В конце, после ‘Исчезла — навсегда’ было: ‘Сколько я потом ни метался по разным садам и театрам, сколько ни обрыскивал весь загульный ночной Петербург — я нигде не мог ее более найти…
И теперь, когда я перебираю в своей памяти все прошедшее, мне грезится она как в голубом тумане, точно сказочная шекспировская Корделия, сошедшая на землю, чтобы затеплить в людях потухающую святую искру,— и, под наитием этой причудливой грезы, во мне невольно оживают потускневшие идеалы юности и разбуженная душа вновь наполняется сладостной мукой…
Зачем я ее опять встретил? Зачем?!’
Были изменены также имена некоторых второстепенных действующих лиц: Добродеев — вместо Подгорбунского, Меморандов — вместо Меридианова и др.
…монолог Иоанны д’Арк…— из трагедии Ф. Шиллера ‘Орлеанская дева’.
Гликерия Николаевна Федотова (1846—1925), Мария Николаевна Ермолова (1853—1928) — актрисы московского Малого театра.
‘Нищие духом’ — мелодрама Н. А. Потехина.
Норма, Динора, Травиата — героини опер В. Беллини ‘Норма’ ( 1831 ), Дж. Мейербера ‘Плоэрмельское прощение’ (‘Динора’) (1859), Дж. Верди ‘Травиата’ (1853).
Булотта, Маскотта — героини оперетт Ж. Оффенбаха ‘Синяя борода’ (1886) и Э. Одрана ‘Маскотта’ (1880).
‘Мотя’ — водевиль Э. М. Лабиша и М. Мишеля, переделка с французского К. А. Тарновского (1853).
Коклэн-младший (1848—1909) — французский актер-комик, гастролировавший в России.
Василий Игнатьевич Живокини (1807—1874) — актер московского Малого театра, водевильный комик.
Карл Моор, Фердинанд — герои трагедий Ф. Шиллера ‘Разбойники’, ‘Коварство и любовь’.
Эрнесто Росси (1827—1896) — итальянский актер-трагик, гастролировал в Петербурге в 1877 и 1878 годах.
Мария Гавриловна Савина (1854—1915) — актриса Александрийского театра.
‘Вспышка у домашнего очага’ — водевиль П.-А.-О. Ламбера-Тиду и Т. Баррьера, переделка с французского М. П. Федорова (1870).
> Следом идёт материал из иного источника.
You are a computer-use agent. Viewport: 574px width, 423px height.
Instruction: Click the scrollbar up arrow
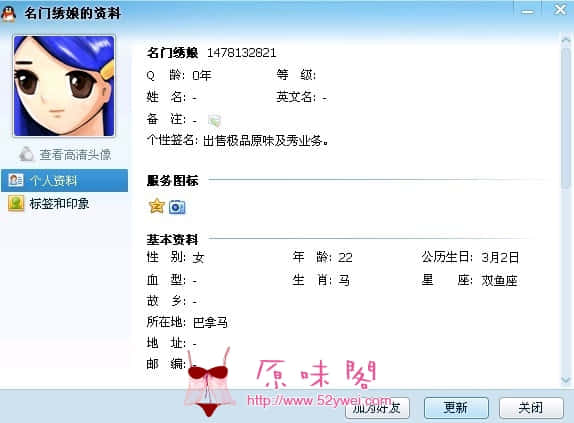pyautogui.click(x=566, y=39)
Фру-Фру, Перикола — героиня комедии А. Мельяка и Л. Галеви ‘Фру-Фру’ (1869) и оперетты Ж. Оффенбаха ‘Перикола’ (1868).
‘Пахита’ — балет Э. Дельдевеза и А. Минкуса (1846), в Петербурге поставлен в 1881 году.
‘Злись, ветер, дуй, пока твои не лопнут щеки!!’ — Шекспир У. Король Лир, д.III (из монолога короля Лира).
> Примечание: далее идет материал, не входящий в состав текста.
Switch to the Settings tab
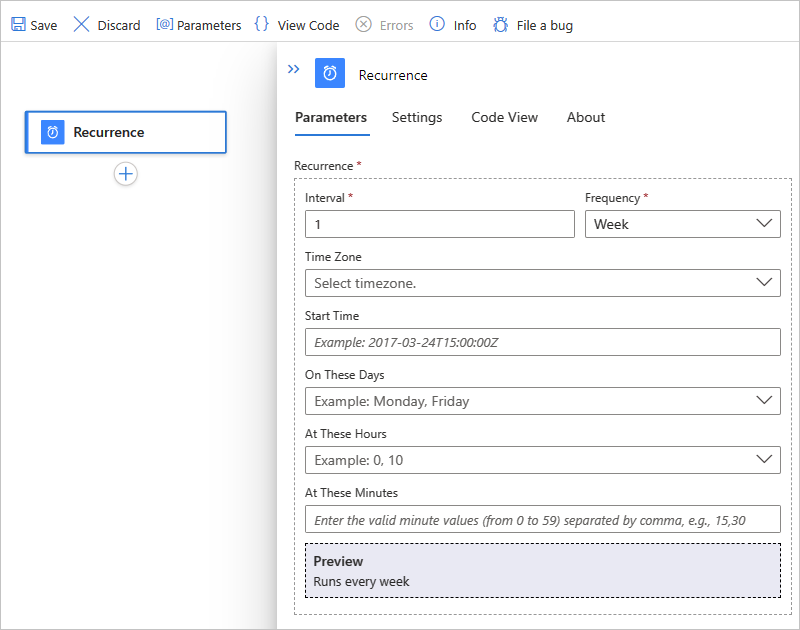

‘Боккаччо’ — оперетта Ф. Зуппе (1879).
…грезовская головка…— От имени французского художника Ж.-Б. Греза (1725—1805), автора картин ‘Балованное дитя’, ‘Девочка с куклой’, ‘Голова ребенка’ и др.
Михаил Валентинович. Лентовский (1843—1906) — антрепренер-режиссер, с 1876 года арендовал театр ‘Эрмитаж’ в Москве, где создал первый в России театр оперетты.
Не очень много шили там,
И не в шитье была там сила — Некрасов Н. А. Убогая и нарядная.
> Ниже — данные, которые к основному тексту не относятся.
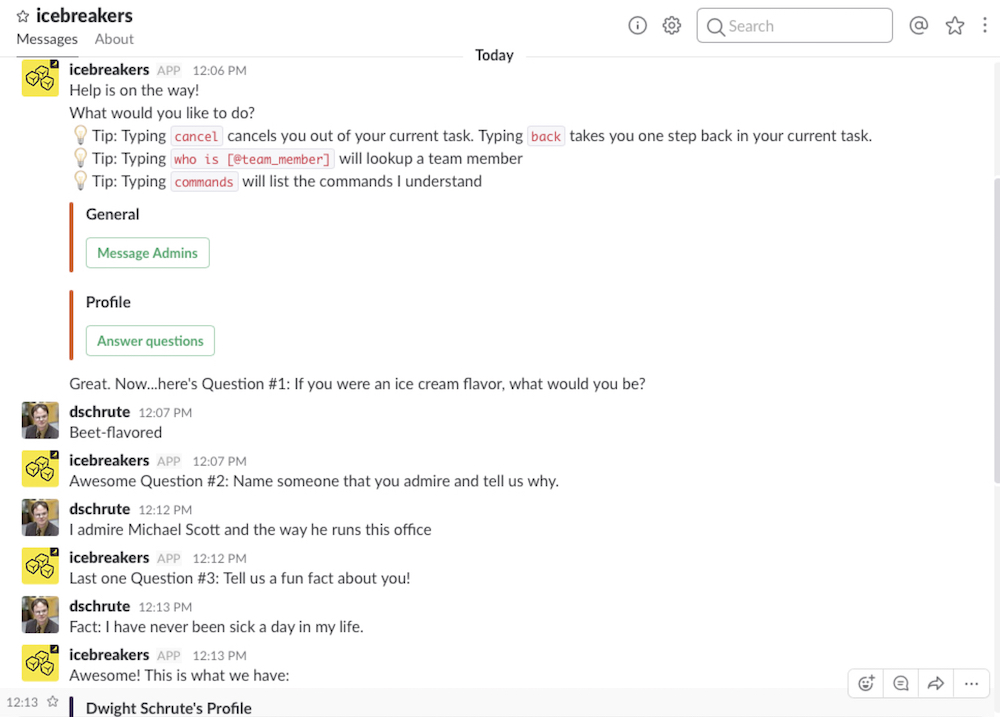
Task: Open more options vertical dots menu
Action: point(985,26)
Wo die Zitronen bluhen…— строка из песни Миньоны (роман И. В. Гёте ‘Годы учения Вильгельма Мейстера’, кн. III, гл. I).
Ах, тот скажи любви конец, кто на три года вдаль уедет — Грибоедов А. С. Горе от ума, д. II, явл. 4.
Женпремьерского — от jeune premier — амплуа первого любовника (фр.).
‘Со ступеньки на ступеньку’ — комедия А. А. Соколова и Г. Н. Жулева (1873).
Биргальная — от Bierhalle — пивная (нем.)
‘Скандал в благородном семействе’ — шутка в 3-х действиях Н. И. Куликова (1879).